# Data in this exercise:

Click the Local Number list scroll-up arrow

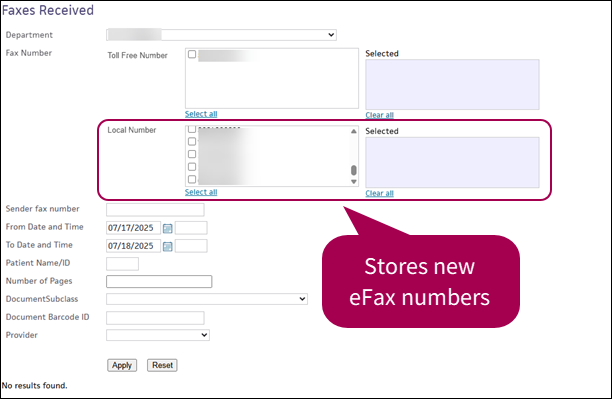[x=354, y=131]
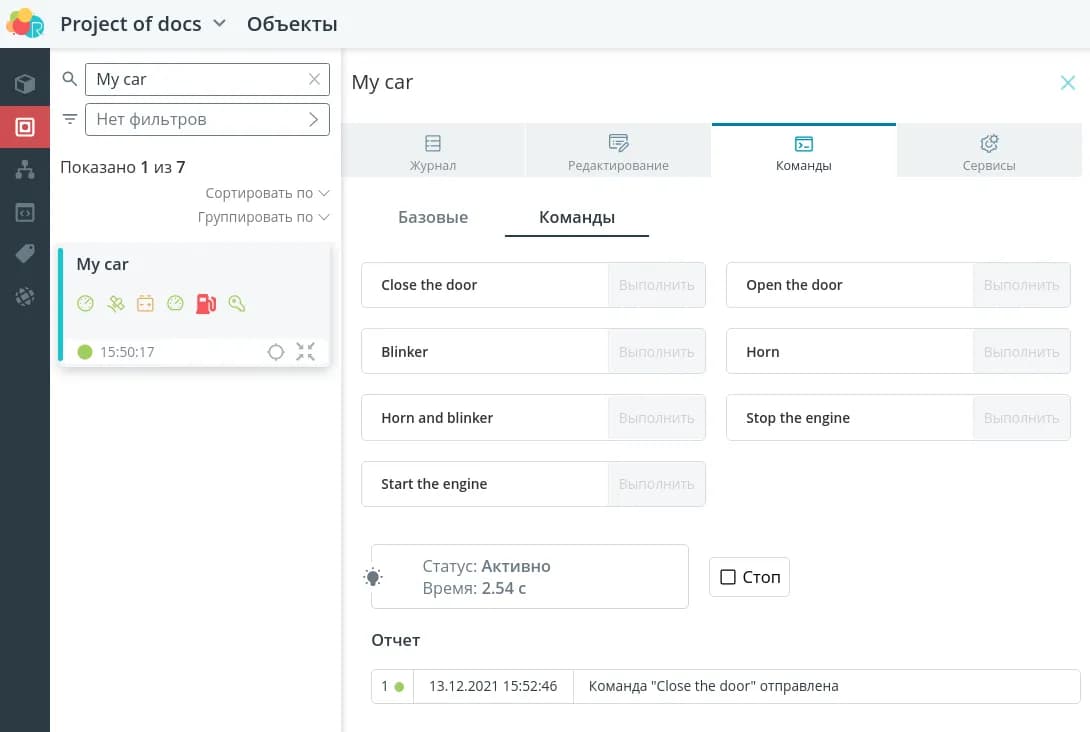The width and height of the screenshot is (1090, 732).
Task: Open the globe section in sidebar
Action: click(25, 296)
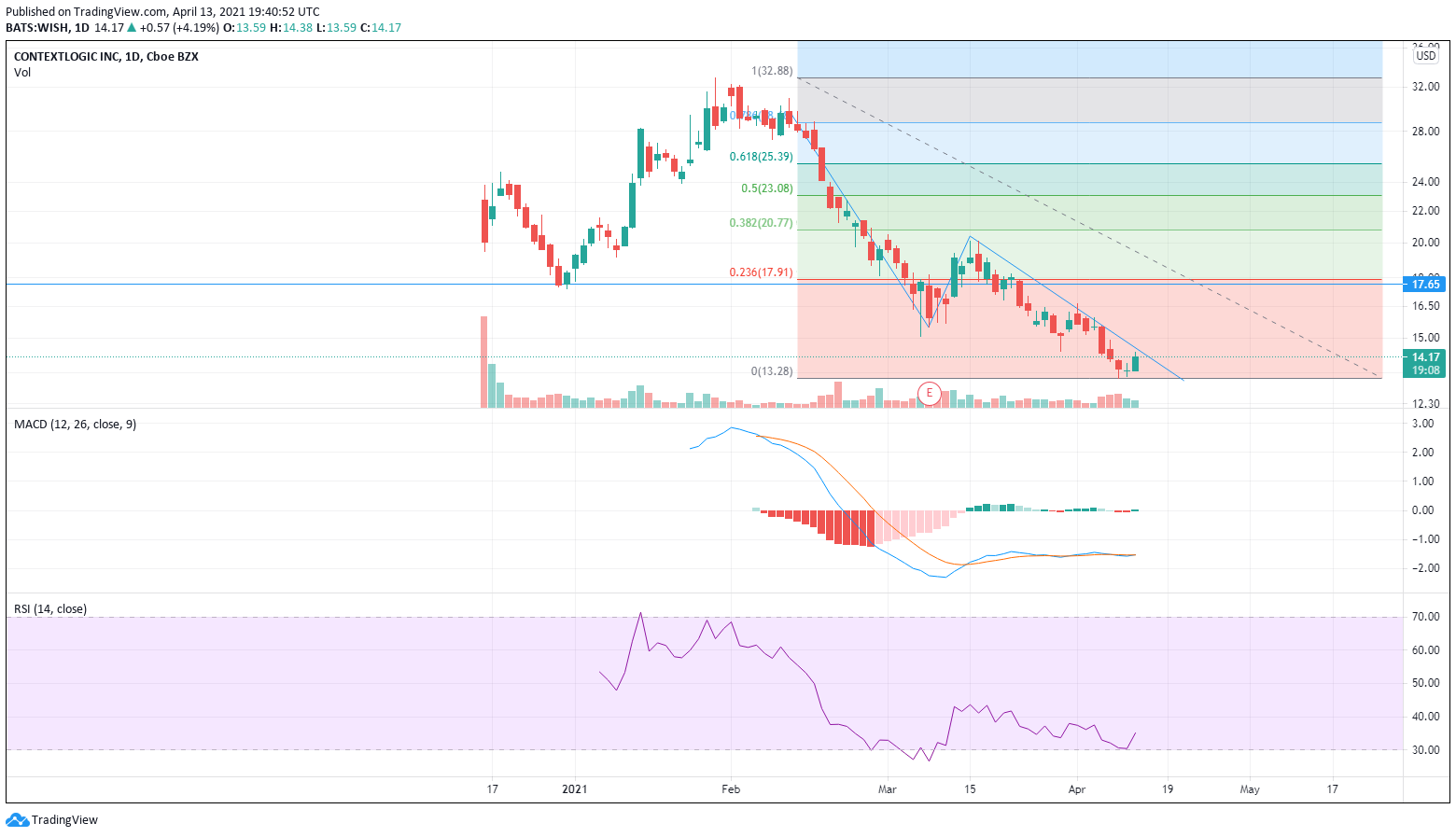Screen dimensions: 1456x837
Task: Open the USD currency selector
Action: [1425, 56]
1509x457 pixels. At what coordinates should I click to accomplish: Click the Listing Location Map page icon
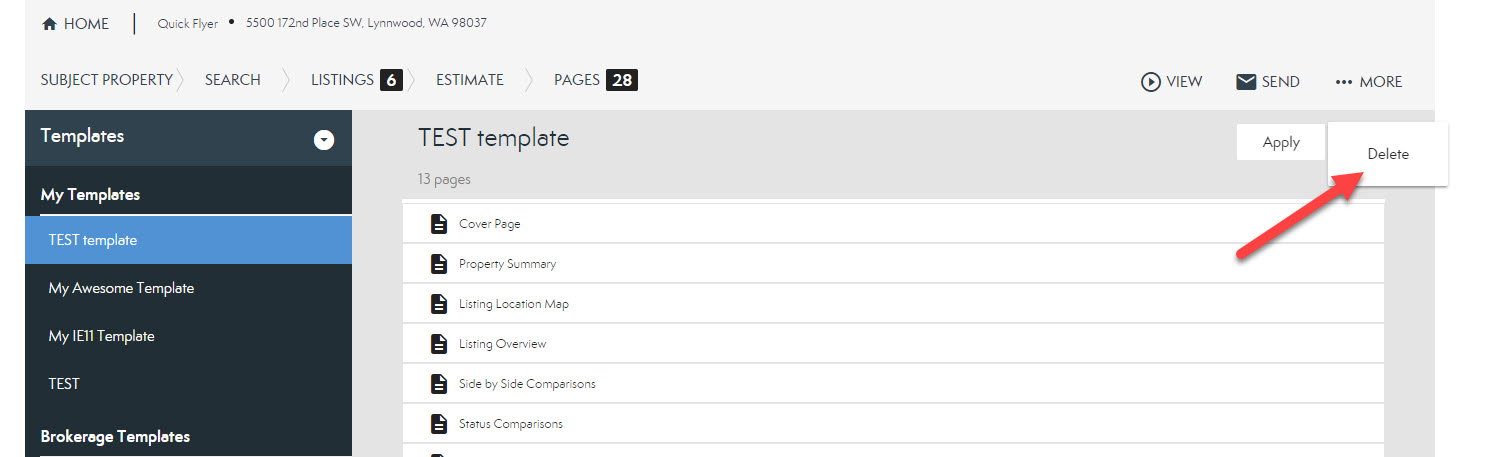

# Problem statement:
Go back to the records above and write them out exactly, without the pictures.

# Task response:
Click the Local Number list scroll-up arrow

[x=354, y=131]
The width and height of the screenshot is (1090, 732).
Task: Open the globe section in sidebar
Action: click(25, 296)
Screen dimensions: 1456x837
Task: Open the USD currency selector
Action: [1425, 56]
1509x457 pixels. At what coordinates should I click to accomplish: Click the Listing Location Map page icon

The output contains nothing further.